Rzadko zdarzają się w naszej gminie tacy goście jak wojewoda pomorski. Dariusz Drelich gościł na przystani w Błotniku, a my wykorzystaliśmy okazję i zadaliśmy wojewodzie kilka pytań.
– Mieszka Pan w Lublewie, a jako radny powiatu gdańskiego doskonale zna Pan naszą gminę. Widać zmiany, które w ostatnich latach zaszły w gminie Cedry Wielkie?
– Jestem pod wrażeniem następujących tu przemian. Myślę, że jest to najdynamiczniej rozwijająca się gmina w powiecie gdańskim. Jest to szczególnie godne podziwu, ponieważ jest to gmina typowo rolnicza i ma ograniczenia finansowe. Gmin rolniczych z reguły nie stać na tak duże i spektakularne inwestycje infrastrukturalne. Tylko miejscowi samorządowcy wiedzą, jak kosztowna jest chociażby budowa zwykłej drogi na Żuławach.

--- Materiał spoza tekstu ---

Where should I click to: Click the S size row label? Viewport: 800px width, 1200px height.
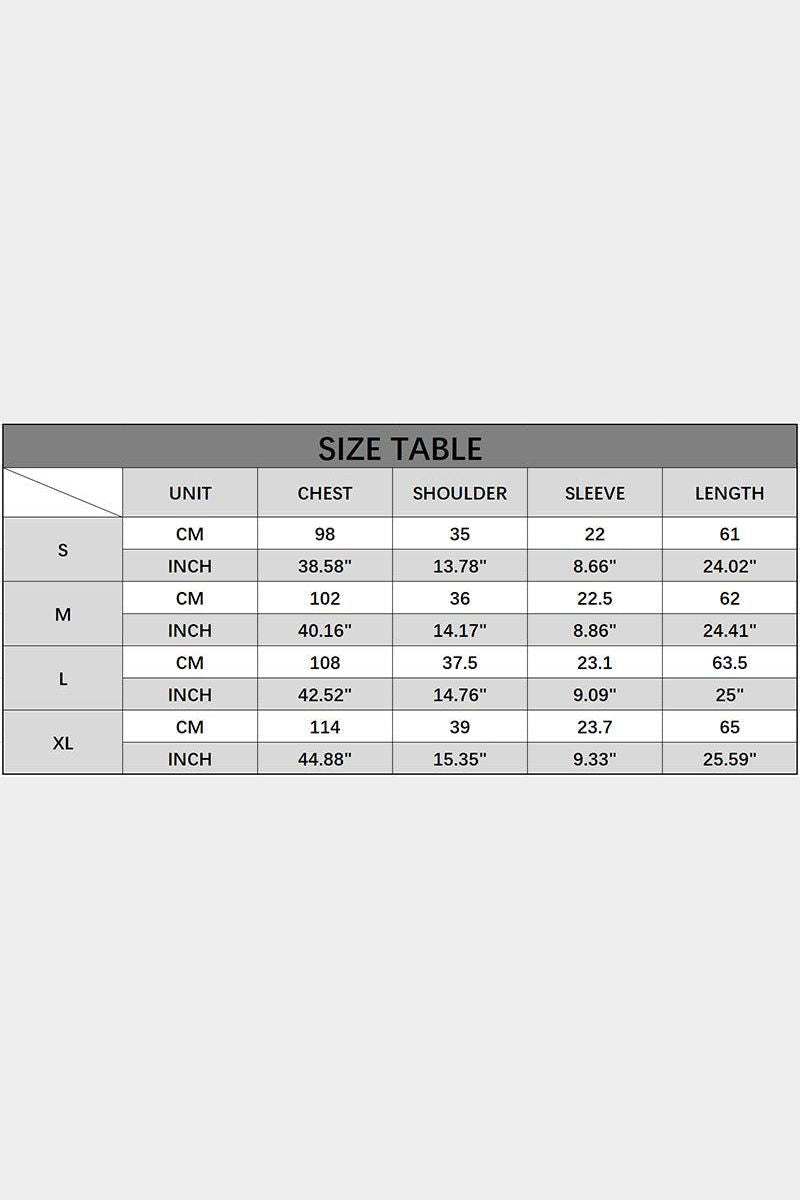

Jej wykonanie jest droższe niż w innych rejonach województwa pomorskiego, a wszystko oczywiście przez trudniejsze warunki terenowe.
– Co zatem spowodowało taki dynamiczny rozwój?
– Władze gminy wykorzystują każdą nadarzającą się okazję, aby zdobyć dofinansowanie do różnych inwestycji. Gmina Cedry Wielkie korzysta chociażby z Funduszu Dróg Samorządowych. W tym miejscu trzeba pochwalić aktywność władz i dobre zarządzenie gminą, bo przecież trzeba też znaleźć wkład własny, gdyż rządowe środki pokrywają tylko część kosztów inwestycji. Wszystkie realizowane inwestycje poprawiają komfort życia mieszkańców i sprawiają, że coraz chętniej sprowadzają się tu nowe rodziny. Taką inwestycją jest skończona hala w Cedrach Wielkich, która – mam nadzieję – będzie otwarta już we wrześniu. Dziś ciężko wyobrazić sobie, żeby lekcje wychowania fizycznego odbywały się bez takiego obiektu. Hala będzie służyć całemu społeczeństwu, a nie tylko uczniom w czasie lekcji.
– A co takiego wyróżnia Cedry Wielkie pośród innych pomorskich gmin?
– Na pewno baza żeglarska i przystań w Błotniku, której może pozazdrościć niejeden pomorski samorząd. W gminie Cedry Wielkie da się też zauważyć więzi społeczne i współpracę międzypokoleniową, którą można dostrzec na wielu płaszczyznach. Gmina Cedry Wielkie jest „wielka” w tym, że potrafi zbudować wspólnotę pracującą dla dobra wspólnego. Takiej jedności życzyłbym wszystkim samorządom.